= Passage shown =
↓

Reality Church

26 Jul

Business Lessons Learned from Reality Television — sxc.hu/ba1969

Surely one of the “lowlights” of today’s culture is “reality TV.” These programs have no plot, no substance, and no enduring value. And ironically, one hallmark of “reality TV” is that it’s eerily unreal. Staged spontaneity is neither good drama nor real living.

Tragically, the radical subjectivism of our secular society that’s reflected in reality TV has crept into the popular understanding of the Church. In fact, it’s everywhere, from so-called “do-it-yourself” liturgies to “experience-based” catechesis. It’s present in the alarming trend to treat definitive Church teachings as merely a la carte items on the Catholic menu. We see it, too, in the democratizing elements in the Church, reflected in recent decades by dissident organizations such as Call to Action and Voice of the Faithful.

These and similar developments suggest that in sending His Son to redeem us, God had no clear plan or structure in mind for applying the merits of Christ’s sacrifice and gathering all men and women to Himself. And so, many people do not avail themselves of the miracle of Pentecost, by which the Holy Spirit unites us to God and to one another in His Church. Instead, many opt to become “Babel Christians” (cf. Gen. 11:4), choosing to build an ecclesial edifice, such as it is, according to their own whims and preferences.

↑

= Exercise data =

↓

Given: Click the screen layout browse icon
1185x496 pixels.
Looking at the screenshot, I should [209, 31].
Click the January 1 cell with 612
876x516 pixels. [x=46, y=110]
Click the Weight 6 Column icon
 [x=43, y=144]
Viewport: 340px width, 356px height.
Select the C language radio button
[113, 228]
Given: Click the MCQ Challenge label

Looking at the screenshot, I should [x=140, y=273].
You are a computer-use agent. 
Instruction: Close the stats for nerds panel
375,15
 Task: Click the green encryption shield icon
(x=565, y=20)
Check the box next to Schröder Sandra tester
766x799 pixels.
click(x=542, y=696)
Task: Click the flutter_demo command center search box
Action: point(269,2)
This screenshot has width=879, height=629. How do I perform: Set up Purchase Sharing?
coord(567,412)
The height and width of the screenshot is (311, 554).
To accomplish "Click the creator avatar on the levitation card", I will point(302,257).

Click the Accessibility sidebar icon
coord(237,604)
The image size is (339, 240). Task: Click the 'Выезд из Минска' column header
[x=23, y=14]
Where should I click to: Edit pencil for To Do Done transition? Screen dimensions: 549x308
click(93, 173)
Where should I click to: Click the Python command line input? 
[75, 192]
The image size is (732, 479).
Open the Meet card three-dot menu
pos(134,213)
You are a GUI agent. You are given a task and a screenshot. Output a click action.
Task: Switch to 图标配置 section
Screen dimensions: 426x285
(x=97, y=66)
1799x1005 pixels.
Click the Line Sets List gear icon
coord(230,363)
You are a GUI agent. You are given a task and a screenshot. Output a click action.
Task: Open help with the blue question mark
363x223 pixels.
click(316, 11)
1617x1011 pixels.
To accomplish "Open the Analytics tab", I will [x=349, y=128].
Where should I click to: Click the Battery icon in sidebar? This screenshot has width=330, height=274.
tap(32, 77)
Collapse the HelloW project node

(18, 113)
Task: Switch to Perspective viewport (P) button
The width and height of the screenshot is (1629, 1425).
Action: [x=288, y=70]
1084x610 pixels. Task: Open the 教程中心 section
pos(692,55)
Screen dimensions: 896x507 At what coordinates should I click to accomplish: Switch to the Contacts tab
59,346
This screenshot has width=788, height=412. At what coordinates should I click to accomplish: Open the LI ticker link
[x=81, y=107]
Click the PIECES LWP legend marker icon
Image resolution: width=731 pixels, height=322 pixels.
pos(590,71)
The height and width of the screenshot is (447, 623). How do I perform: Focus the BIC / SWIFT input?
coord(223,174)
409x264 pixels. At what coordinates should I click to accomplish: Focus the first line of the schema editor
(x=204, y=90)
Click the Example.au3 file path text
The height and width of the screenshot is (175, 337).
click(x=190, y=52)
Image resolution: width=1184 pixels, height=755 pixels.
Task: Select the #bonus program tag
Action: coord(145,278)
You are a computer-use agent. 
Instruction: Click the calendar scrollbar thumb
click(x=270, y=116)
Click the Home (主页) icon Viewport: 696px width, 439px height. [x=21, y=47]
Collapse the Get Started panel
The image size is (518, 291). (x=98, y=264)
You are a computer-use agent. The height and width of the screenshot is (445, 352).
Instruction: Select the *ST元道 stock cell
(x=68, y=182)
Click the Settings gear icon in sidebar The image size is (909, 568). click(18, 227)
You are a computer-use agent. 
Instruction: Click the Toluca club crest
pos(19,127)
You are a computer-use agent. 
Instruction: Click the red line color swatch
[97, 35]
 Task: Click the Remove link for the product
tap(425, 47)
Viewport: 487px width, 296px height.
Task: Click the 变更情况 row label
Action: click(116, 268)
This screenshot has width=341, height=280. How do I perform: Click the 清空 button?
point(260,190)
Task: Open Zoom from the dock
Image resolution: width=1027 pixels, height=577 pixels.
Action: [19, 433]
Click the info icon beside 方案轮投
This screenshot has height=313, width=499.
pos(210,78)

↑

= Task set =
1. From the listing, reproduce the part that opens with the line containing "The height and width of the screenshot is (447, 623)." and closes with the line containing "(x=204, y=90)", requests included. Multiply every coordinate in the answers by 0.4 and round to whole numbers, with halves rounded up.
2. Please carry on the piece about reality TV and the Church from its final sentence.

= Written answers =
1.
The height and width of the screenshot is (447, 623). How do I perform: Focus the BIC / SWIFT input?
coord(89,70)
409x264 pixels. At what coordinates should I click to accomplish: Focus the first line of the schema editor
(x=82, y=36)

2.
Against this backdrop, we have Lumen Gentium (Light of the Nations), the central document of the Second Vatican Council, which examines the mystery of the Church. Vatican II employed many terms and images to describe the Church, but perhaps the most fundamental and profound concept the Church uses to describe herself is “communion.” By this is meant the Church’s role and mission to unite us with the Trinity and with one another.

What the Church means by an “ecclesiology of communion,” or even by the Church as the “Family of God,” is a huge topic. Here I want to emphasize that this image of the Church provides an essential corrective to the radical subjectivism and relativism that drain the life out of the Church’s evangelistic efforts.

The Church, after all, is at once an objective and subjective reality. By “objective reality,” I simply mean that we can talk about the Church in the third person, as an “it”–or better yet, since the Church is the Bride of Christ and our mother, “she.” The Church already has meaning, shape, and structure that God has given to her. She is what she is. When the Church invites us to “communion” with her, we participate in her life. We enter the reality of the Church, not the other way around.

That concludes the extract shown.